What is being asked: With the pictures set aside, reproduce each entry precisely as it reads.

(Data extracted from a collection)
***

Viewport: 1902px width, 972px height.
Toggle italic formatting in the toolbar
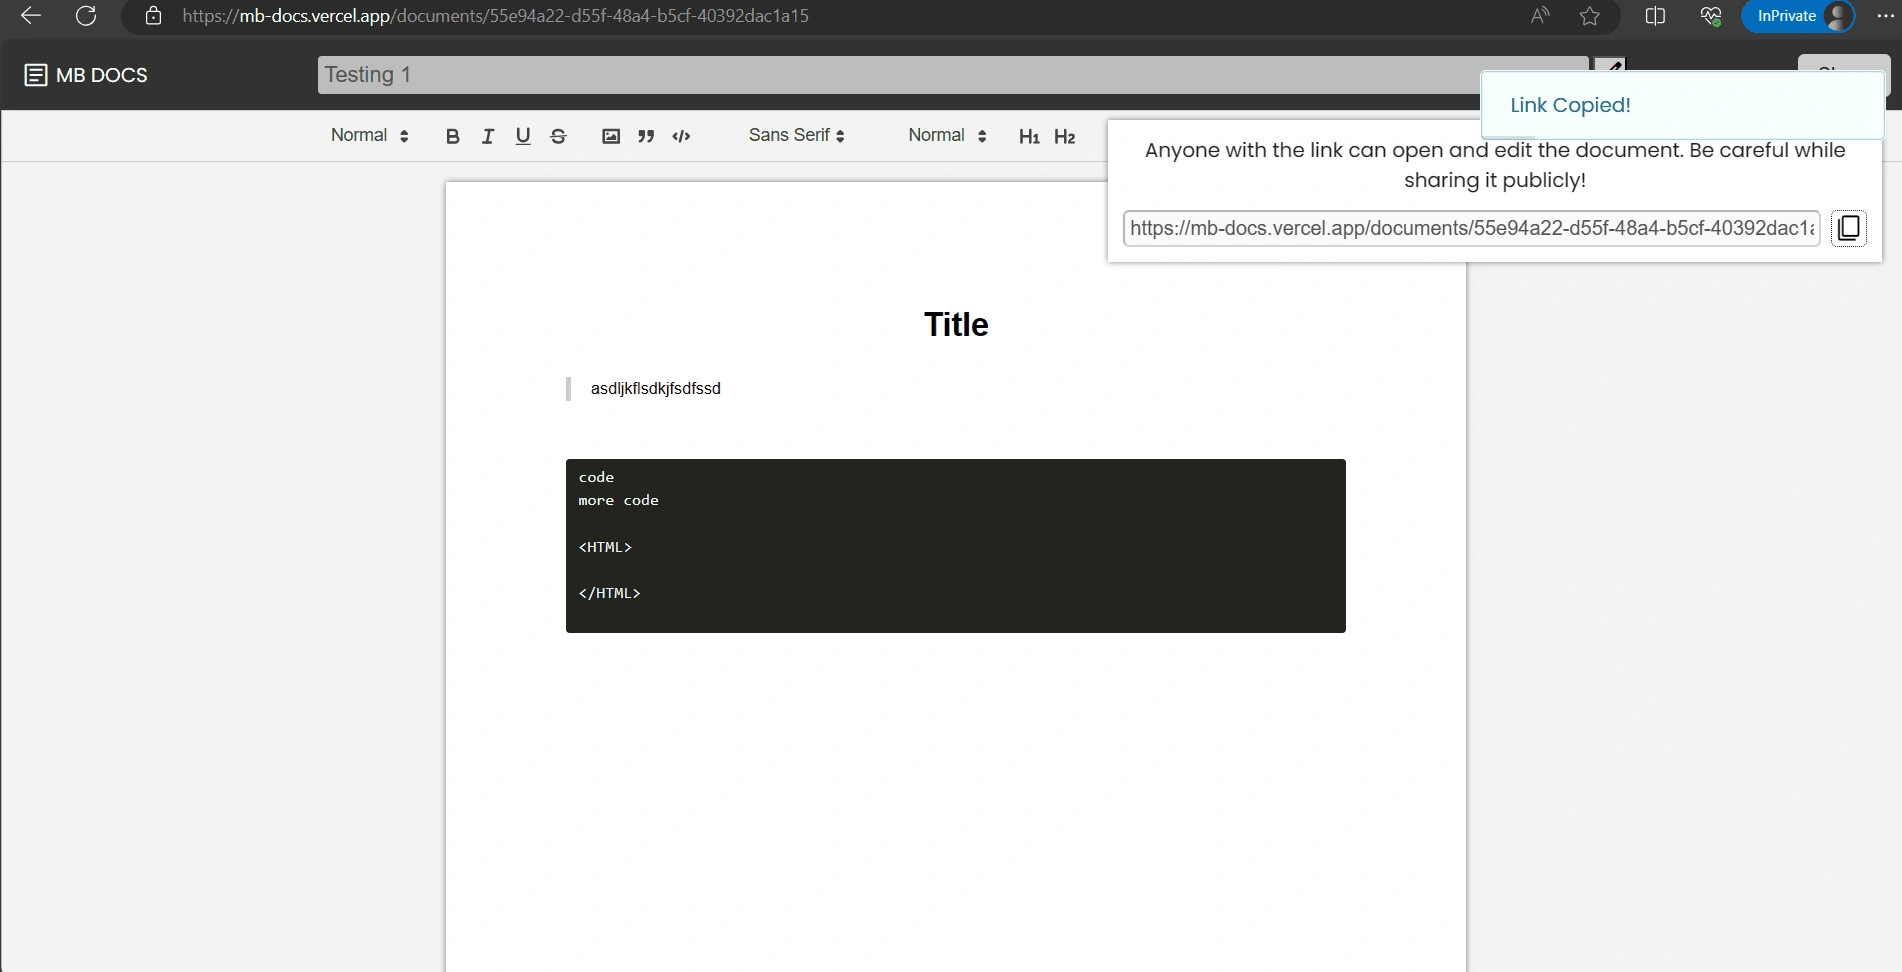pyautogui.click(x=488, y=137)
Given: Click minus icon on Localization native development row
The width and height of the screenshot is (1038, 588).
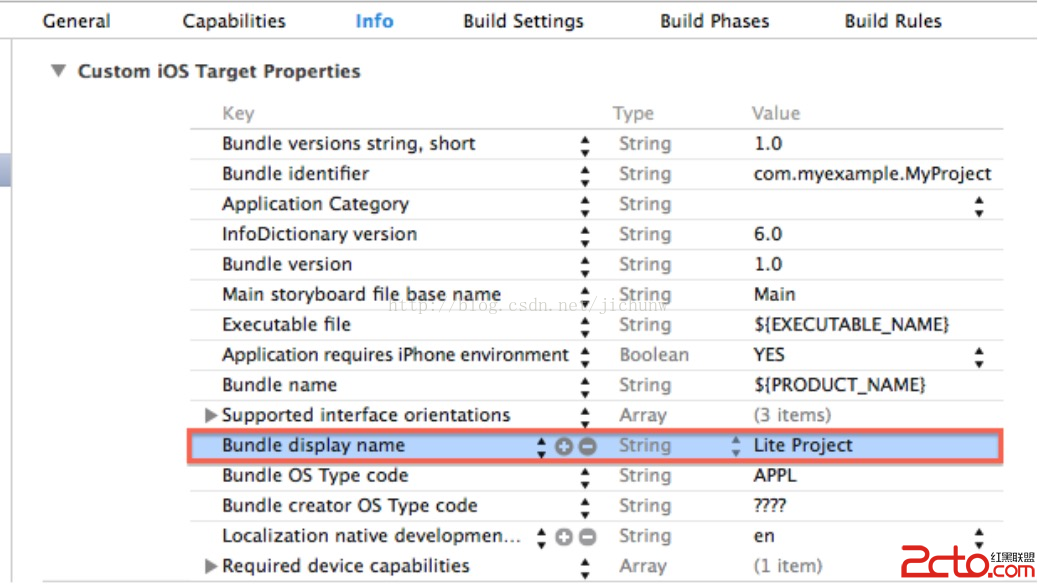Looking at the screenshot, I should tap(587, 537).
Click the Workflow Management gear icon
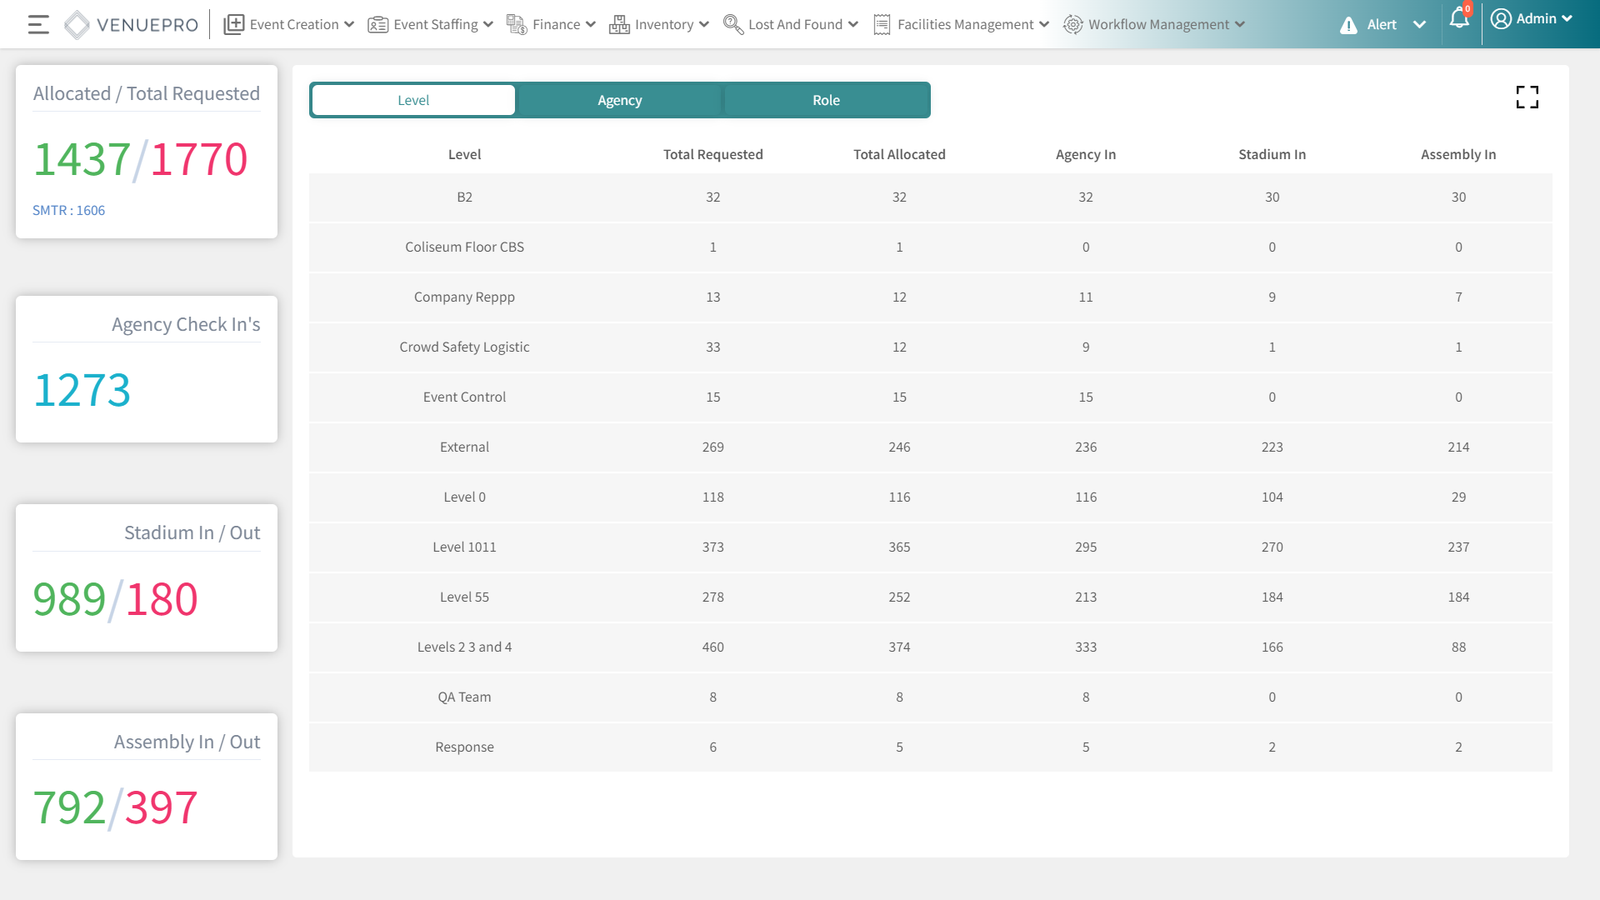Screen dimensions: 1600x900 click(1073, 25)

***

Response to the task:
Viewport: 1902px width, 972px height.
Toggle italic formatting in the toolbar
pyautogui.click(x=488, y=137)
Given: Click minus icon on Localization native development row
The width and height of the screenshot is (1038, 588).
Looking at the screenshot, I should tap(587, 537).
Click the Workflow Management gear icon
Screen dimensions: 1600x900 click(1073, 25)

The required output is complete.